Dos lobos cara a cara ante el olvido

Reconozco que la última película de Atom Egoyan me desconcierta porque desconozco si el propósito del autor de “Exotica” era esbozar en el espectador una sonrisa a resultas de algunas escenas que podrían indicar todo lo contrario. Si su intención era desarbolar por completo al espectador, su acierto ha sido pleno porque “Remember” podría funcionar muy bien dento de unas coordenadas de comedia negra tan maquiavélica como arriesgada. Lamentablemente, todo parece indicar lo contrario. Egoyan se toma muy en serio la ruta errante que protagoniza el judío vengador encarnado por un antológico Christopher Plummer el cual compone un personaje merecedor de un mejor tratamiento dramático.
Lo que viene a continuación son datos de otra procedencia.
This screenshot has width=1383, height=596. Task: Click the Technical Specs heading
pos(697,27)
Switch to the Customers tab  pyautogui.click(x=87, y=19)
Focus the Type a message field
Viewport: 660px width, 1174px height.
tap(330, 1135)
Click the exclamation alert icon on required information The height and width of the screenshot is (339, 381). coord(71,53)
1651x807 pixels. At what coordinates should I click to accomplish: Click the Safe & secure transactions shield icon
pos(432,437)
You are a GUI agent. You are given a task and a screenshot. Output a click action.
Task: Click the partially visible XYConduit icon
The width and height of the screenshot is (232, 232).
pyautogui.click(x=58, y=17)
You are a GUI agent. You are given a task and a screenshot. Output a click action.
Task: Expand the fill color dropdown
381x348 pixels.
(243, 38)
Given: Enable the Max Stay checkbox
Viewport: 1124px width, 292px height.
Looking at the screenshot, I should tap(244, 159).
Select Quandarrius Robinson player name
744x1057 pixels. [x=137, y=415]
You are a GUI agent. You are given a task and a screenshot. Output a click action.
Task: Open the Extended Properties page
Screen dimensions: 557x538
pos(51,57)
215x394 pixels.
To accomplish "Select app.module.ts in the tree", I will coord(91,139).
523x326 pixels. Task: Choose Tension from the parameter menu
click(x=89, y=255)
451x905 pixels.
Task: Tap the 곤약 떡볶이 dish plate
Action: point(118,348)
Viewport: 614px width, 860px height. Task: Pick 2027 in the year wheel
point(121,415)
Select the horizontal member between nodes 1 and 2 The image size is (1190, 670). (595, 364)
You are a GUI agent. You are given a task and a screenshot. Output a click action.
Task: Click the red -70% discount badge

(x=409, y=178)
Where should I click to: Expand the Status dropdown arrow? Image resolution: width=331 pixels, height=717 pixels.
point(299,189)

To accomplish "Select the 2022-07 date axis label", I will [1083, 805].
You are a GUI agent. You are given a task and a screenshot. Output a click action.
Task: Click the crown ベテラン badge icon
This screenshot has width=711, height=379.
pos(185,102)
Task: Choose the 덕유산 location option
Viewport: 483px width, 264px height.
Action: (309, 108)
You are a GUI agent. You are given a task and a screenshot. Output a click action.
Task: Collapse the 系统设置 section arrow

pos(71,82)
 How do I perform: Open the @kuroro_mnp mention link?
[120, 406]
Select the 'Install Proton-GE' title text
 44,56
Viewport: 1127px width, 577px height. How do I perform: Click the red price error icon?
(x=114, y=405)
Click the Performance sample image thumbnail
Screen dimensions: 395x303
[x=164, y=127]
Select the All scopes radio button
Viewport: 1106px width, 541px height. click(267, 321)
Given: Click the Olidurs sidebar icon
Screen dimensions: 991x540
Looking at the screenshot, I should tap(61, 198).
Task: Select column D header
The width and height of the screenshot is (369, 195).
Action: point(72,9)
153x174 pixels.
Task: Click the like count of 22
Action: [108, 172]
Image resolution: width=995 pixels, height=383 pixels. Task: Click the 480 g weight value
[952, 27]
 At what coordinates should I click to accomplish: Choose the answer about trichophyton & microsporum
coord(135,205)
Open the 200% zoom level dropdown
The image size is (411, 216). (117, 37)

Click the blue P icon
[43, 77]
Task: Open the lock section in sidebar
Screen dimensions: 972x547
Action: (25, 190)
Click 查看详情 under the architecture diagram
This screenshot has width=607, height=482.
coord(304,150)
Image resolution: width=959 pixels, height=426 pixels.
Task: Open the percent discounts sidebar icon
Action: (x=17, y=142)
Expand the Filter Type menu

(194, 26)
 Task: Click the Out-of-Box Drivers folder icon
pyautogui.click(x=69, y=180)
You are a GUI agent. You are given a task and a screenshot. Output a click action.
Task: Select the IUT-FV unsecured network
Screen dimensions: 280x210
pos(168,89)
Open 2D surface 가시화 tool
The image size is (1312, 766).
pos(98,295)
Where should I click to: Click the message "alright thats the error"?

Es una lástima que el lobo cazador aquejado de alzhéimer que interpreta el veterano actor goce de un perfilado tan brumoso ya que se intuye dentro de la maraña un buen puñado de elementos sumamente atractivos. Como punto de partida, la trama resulta suculenta ya que podría ser tomada como una variante de “Memento” en clave geriátrica: un anciano aquejado de alzhéimer lleva a cabo una ruta incierta cuyo destino es vengar la muerte de su familia a manos de un criminal nazi que reside en Estados Unidos bajo otra identidad. Lo interesante de este punto de partida radica en la guía que requiere el protagonista y que se resume en una carta que le redactó un compañero de residencia y en la que se detallan los pasos que debe acometer cuando, cada vez que despierta, se encuentra con la fatalidad del olvido. Disparatada a ratos, ingeniosas otra, la película se disfraza de thriller para adentrarse por un sendero peligroso que cuenta entre sus momentos más notables la escena que transcurre en la casa de un neonazi. Es en esta secuencia cuando Egoyan parece recuperar parte de su propio olvido creativo al componer una escena en la que impera la tensión y el desagrado.